▸ **WHAT TO PRODUCE**: Your answer should consist only of the lines below from the one with "Screenshot is 820x1282." through the one with "Contact Sensor (166, 785)", copied exactly.

▸ **THE INPUT**:

____

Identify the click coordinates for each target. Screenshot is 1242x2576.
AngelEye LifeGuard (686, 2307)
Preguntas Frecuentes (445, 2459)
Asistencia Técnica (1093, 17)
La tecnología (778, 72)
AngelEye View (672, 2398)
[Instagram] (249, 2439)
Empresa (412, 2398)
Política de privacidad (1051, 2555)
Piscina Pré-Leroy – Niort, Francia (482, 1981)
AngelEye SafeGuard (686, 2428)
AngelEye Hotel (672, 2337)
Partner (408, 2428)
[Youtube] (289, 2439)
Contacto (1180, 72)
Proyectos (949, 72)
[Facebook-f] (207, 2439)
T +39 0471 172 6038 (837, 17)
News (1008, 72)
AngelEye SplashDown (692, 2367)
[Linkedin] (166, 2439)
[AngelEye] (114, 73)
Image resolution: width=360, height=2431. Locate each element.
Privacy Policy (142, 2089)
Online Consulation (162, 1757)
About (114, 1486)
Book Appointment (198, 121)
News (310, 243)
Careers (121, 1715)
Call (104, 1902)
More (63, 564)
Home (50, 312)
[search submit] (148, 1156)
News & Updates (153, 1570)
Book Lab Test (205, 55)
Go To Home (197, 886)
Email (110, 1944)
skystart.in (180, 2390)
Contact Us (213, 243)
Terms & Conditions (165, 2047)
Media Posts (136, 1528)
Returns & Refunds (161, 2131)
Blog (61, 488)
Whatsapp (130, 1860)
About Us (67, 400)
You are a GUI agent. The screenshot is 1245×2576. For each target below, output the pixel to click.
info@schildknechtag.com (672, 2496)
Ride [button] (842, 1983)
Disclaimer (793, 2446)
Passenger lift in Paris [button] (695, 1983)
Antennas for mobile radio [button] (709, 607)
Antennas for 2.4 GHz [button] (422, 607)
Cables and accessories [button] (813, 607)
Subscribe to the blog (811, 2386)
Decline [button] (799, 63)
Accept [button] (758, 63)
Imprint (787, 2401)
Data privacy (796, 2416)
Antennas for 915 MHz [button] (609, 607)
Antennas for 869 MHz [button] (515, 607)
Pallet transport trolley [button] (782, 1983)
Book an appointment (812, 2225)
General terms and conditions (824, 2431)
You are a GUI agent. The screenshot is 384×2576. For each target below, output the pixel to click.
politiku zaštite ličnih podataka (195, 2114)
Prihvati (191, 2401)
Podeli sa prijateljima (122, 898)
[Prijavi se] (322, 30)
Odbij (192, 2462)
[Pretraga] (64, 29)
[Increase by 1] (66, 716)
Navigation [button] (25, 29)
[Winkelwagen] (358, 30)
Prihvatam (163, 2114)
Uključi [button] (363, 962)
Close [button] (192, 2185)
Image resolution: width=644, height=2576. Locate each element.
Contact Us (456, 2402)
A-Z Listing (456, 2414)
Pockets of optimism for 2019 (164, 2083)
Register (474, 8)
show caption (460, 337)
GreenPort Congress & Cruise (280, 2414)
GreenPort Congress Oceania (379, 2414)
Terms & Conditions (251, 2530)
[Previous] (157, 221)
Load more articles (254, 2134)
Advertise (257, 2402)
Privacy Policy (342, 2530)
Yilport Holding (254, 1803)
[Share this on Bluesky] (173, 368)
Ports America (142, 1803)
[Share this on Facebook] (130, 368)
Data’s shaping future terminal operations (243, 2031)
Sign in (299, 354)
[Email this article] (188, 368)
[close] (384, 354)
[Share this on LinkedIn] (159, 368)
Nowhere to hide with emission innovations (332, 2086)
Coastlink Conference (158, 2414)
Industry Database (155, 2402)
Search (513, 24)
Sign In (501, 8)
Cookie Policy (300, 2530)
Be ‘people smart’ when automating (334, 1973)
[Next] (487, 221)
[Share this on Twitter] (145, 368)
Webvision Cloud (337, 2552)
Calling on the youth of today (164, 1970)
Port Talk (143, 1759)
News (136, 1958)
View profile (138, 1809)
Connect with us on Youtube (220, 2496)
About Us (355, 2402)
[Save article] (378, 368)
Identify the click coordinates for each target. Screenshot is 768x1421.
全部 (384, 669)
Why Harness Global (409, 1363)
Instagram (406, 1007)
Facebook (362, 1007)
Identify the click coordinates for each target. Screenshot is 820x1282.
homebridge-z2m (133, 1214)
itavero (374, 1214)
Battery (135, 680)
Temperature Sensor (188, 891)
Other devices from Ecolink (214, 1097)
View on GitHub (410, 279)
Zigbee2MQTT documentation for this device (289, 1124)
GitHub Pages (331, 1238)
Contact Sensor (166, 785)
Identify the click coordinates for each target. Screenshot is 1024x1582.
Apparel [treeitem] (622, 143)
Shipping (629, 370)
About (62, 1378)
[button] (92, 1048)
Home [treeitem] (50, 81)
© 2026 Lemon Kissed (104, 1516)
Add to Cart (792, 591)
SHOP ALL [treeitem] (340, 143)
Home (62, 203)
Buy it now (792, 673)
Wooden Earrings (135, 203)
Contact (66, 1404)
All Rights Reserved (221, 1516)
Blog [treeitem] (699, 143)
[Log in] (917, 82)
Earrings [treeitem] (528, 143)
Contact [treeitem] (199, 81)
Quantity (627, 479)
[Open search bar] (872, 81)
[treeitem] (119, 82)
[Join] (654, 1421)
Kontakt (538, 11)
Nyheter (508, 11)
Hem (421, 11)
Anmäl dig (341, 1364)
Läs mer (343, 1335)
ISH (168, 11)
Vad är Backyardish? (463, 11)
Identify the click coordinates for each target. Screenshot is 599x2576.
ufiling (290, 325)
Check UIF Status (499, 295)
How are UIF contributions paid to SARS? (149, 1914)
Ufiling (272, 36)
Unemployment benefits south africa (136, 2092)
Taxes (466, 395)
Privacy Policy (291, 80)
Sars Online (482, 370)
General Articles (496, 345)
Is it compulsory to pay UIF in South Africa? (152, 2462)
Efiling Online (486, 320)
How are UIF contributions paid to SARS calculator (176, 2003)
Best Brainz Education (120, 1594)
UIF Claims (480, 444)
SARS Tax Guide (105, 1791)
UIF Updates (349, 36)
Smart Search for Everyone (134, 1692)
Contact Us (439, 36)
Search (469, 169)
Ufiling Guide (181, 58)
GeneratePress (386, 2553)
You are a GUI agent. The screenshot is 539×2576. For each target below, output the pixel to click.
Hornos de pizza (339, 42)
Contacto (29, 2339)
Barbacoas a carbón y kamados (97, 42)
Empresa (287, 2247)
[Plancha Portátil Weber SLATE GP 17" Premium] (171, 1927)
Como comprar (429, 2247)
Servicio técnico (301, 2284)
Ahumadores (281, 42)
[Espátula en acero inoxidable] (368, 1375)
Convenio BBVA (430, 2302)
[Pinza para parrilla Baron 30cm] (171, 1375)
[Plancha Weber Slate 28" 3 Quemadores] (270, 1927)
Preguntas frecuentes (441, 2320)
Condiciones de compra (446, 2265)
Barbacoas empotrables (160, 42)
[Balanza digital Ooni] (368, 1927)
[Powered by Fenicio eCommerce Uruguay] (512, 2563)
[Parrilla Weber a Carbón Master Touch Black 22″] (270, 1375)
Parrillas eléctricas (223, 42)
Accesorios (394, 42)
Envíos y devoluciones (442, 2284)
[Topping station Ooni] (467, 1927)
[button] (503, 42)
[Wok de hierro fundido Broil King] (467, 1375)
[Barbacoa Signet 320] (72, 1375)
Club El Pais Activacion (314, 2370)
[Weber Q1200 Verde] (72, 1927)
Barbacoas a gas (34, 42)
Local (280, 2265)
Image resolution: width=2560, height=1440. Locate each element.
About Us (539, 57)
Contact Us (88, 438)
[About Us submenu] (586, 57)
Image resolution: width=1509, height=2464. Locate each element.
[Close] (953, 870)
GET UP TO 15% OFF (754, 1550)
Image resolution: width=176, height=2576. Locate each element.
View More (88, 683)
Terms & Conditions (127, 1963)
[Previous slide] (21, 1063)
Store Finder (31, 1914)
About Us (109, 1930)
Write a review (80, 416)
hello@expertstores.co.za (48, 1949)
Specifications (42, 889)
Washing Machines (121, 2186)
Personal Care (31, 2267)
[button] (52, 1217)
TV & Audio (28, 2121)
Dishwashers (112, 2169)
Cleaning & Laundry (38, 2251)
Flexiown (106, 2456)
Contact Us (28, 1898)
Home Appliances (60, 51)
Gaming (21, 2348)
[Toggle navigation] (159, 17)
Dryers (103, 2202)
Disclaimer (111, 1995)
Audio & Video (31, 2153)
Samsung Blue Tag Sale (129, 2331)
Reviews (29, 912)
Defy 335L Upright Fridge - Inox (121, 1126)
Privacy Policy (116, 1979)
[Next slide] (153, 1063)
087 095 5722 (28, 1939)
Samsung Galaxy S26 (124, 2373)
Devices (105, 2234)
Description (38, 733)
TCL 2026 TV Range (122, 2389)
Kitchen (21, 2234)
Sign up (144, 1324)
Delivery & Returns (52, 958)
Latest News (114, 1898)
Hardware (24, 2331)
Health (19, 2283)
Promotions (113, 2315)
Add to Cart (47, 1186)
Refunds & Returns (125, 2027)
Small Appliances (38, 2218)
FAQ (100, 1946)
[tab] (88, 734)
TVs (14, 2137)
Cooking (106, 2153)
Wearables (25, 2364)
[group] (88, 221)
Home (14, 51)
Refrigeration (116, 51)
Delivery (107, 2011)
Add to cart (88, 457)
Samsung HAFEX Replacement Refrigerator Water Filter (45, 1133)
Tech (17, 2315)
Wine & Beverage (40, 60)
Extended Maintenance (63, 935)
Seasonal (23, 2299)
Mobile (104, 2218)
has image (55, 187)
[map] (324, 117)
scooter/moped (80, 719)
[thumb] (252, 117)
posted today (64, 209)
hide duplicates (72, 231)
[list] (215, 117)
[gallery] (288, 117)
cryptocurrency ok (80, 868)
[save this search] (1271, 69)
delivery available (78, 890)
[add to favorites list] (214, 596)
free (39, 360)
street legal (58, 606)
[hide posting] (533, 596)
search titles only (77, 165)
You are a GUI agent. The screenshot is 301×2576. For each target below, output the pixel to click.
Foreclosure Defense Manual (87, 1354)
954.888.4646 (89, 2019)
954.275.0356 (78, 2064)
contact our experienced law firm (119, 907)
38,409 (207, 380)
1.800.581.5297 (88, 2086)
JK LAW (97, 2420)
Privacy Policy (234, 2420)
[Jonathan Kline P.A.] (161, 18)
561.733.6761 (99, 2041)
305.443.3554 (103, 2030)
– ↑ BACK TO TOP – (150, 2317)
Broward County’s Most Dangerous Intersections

____

▸ **SOLUTION FOR THIS PROBLEM**:
Identify the click coordinates for each target. Screenshot is 820x1282.
homebridge-z2m (133, 1214)
itavero (374, 1214)
Battery (135, 680)
Temperature Sensor (188, 891)
Other devices from Ecolink (214, 1097)
View on GitHub (410, 279)
Zigbee2MQTT documentation for this device (289, 1124)
GitHub Pages (331, 1238)
Contact Sensor (166, 785)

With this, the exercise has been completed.